Tödliche Bakterien bedrohen Obstkulturen

Vorarlberg / 22.07.2015 • 20:21 Uhr / 3 Minuten Lesezeit
Befallene Bäume im Walgau. Der Feuerbrand ist wegen der anhaltenden Hitze zurück. Foto: Landwirtschaftskammer
Befallene Bäume im Walgau. Der Feuerbrand ist wegen der anhaltenden Hitze zurück. Foto: Landwirtschaftskammer

Die Hitze lässt den Feuerbrand aufmucken. Vor allem im Walgau sind Bäume befallen.
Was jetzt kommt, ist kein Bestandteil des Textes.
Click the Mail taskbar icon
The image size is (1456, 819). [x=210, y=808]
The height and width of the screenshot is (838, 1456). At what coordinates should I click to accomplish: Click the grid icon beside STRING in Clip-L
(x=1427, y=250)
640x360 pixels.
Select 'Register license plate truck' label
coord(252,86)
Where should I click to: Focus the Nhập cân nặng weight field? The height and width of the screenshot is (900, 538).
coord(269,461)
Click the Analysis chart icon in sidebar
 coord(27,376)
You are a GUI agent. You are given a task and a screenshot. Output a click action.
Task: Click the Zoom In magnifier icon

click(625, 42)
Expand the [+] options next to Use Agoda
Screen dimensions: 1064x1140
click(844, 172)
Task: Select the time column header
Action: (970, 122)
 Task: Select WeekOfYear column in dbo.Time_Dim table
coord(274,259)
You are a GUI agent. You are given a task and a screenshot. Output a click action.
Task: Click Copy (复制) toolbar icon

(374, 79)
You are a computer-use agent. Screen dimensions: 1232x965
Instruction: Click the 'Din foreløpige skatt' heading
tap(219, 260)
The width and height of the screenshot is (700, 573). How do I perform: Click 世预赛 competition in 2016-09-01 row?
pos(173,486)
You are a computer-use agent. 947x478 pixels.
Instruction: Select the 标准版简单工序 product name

Schwarzach. (VN-hk) Gewöhnlich fürchten Obstbauern den Feuerbrand während der Blütezeit und durften heuer dementsprechend aufatmen. Die Bakterienkrankheit breitete sich aufgrund der für sie ungünstigen Infektionsbedingungen kaum aus. Doch das Durchatmen stellt sich heuer als verfrüht heraus. Wegen der Hitze schlägt der Feuerbrand jetzt im Hochsommer zu. Experten registrierten in einigen Ortschaften massiven Triebbefall an älteren Birn- und Apfelbäumen. Dabei handelt es sich um Bäume, die bereits befallen waren, bei denen die Symptome bisher aber nicht auftraten.

Unschöner Anblick

„Bei diesen Bäumen gab es bereits offene Wunden mit vorhandenen Bakterien. Wahrscheinlich durch die Hitze haben sich diese rasch geteilt und sich somit stark vermehrt“, erklärt Harald Rammel (47) von der Landwirtschaftskammer das Dilemma. Das Ergebnis dieses Prozesses ist deutlich sichtbar: Obstbäume mit verdorrten Blättern, ein Anblick, den man in schlimmen Feuerbrandzeiten in massiver Form zu ertragen hatte, und der zum Alptraum für die betroffenen Landwirte, aber auch für viele Besitzer einst schöner Hochstämmer wurde. In der Anfangszeit des Feuerbrands in Vorarlberg wurden diese Hochstämmer beim geringsten Befall kompromisslos gefällt.

Der Weg zum ungeliebten Anblick eines einst geliebten Obstbaumes ist leicht erklärt. „Die Bakterien zerstören oder verstopfen die Leitungsbahnen eines Baumes, durch die er die benötigten Nährstoffe erhält“, erklärt Rammel. Funktionieren diese Leitungen nicht mehr, stirbt der Baum ab.

Im Umfeld stark befallener Bäume ist der Infektionsdruck und somit die Ansteckungsgefahr auf gesunde Bäume, nachgepflanzte Jungbäume oder Obstplantagen sehr hoch. Daher empfiehlt die Landwirtschaftskammer ein schnelles Reagieren auf diese Situation. Zum Beispiel sollte sofort der Feuerbrandbeauftragte der jeweiligen Gemeinde informiert werden. Dieser begutachtet die befallenen Pflanzen und rät zu entsprechenden Maßnahmen. Bei Apfelbäumen können befallene Triebe mit etwas gesundem Holz bei trockenem Wetter abgebrochen und entfernt werden.

Bei Birnen und Quitten mit starkem Triebbefall empfiehlt die Landwirtschaftskammer die baldmöglichste Rodung. Spätestens im Winter sollte diese vorgenommen werden.

Apfelbäume robuster

Das ausgebrochene Material muss zum Verbrennungsplatz der Gemeinde gebracht werden. In stark befallenen Gebieten rät die Landwirtschaftskammer, keine Birnen- oder Quittenbäume nachzupflanzen. Äpfel reagieren wesentlich langsamer auf Feuerbrandbefall und sind häufig nach einigen Jahren wieder völlig gesund.

Die Bakterien zerstören die Leitungsbahnen eines Baumes.